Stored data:
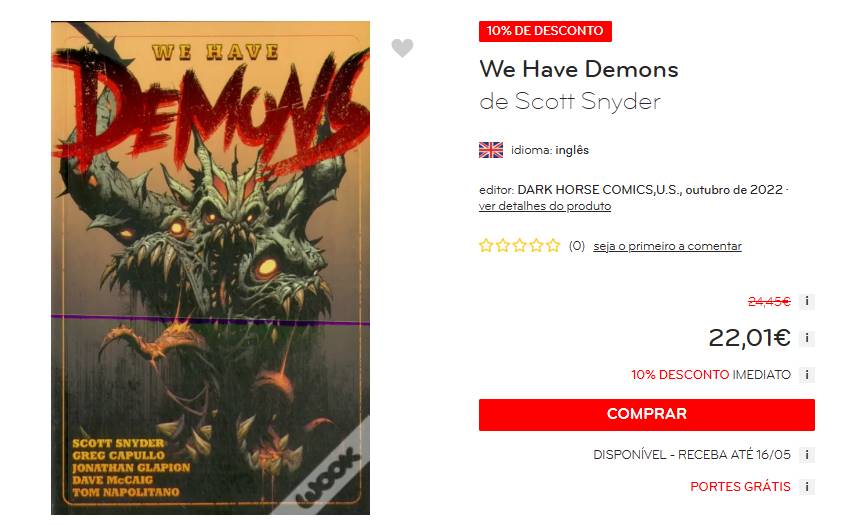Open info icon next to Portes Grátis
This screenshot has width=848, height=525.
806,487
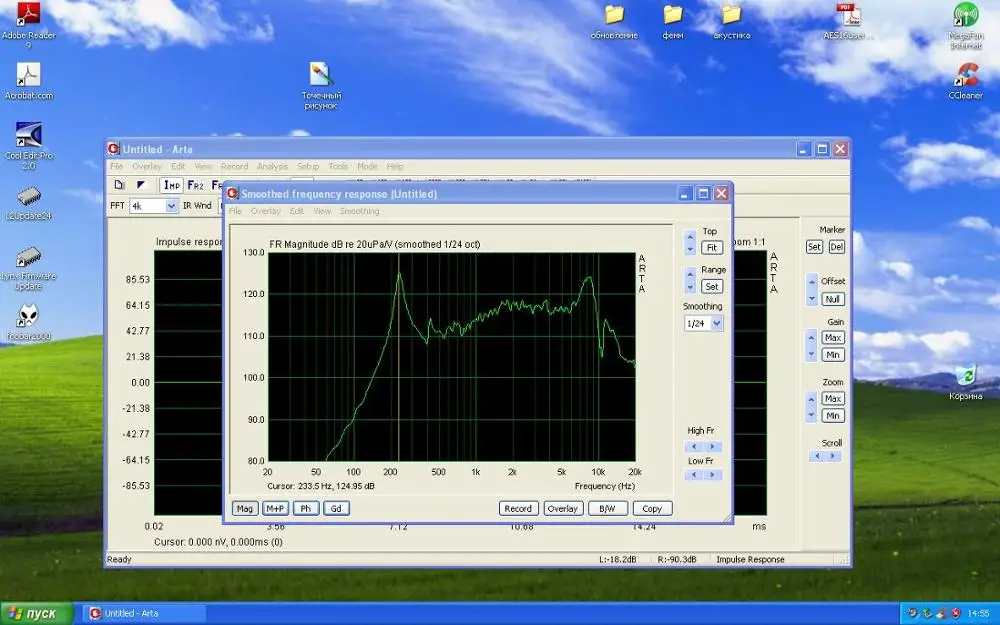Open the CCleaner desktop icon
Screen dimensions: 1000x625
pyautogui.click(x=965, y=75)
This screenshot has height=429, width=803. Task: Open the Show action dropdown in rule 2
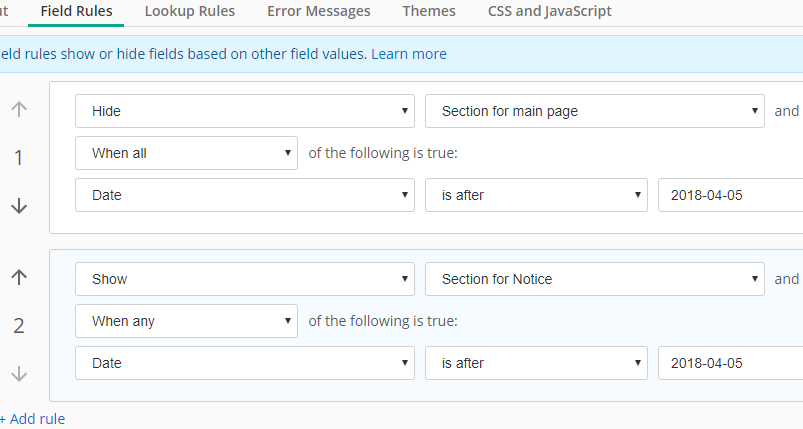click(x=245, y=279)
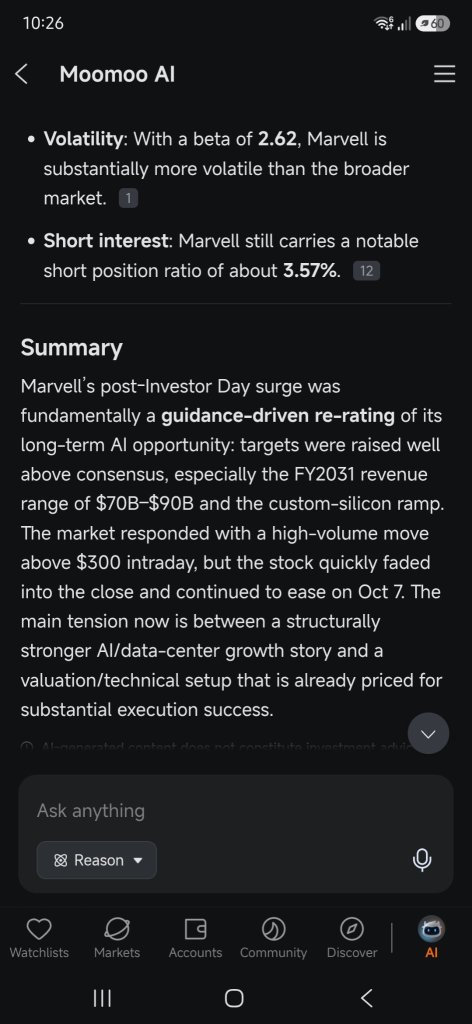Tap Android home button
The width and height of the screenshot is (472, 1024).
click(234, 997)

* _Work item_:
The copy must begin at the line containing "This screenshot has height=429, width=803." and end at the last line of the data above, with every line retyped exactly and no pictures included.

* _Response_:
This screenshot has height=429, width=803. Task: Open the Show action dropdown in rule 2
click(x=245, y=279)
Tap Android home button
The width and height of the screenshot is (472, 1024).
click(234, 997)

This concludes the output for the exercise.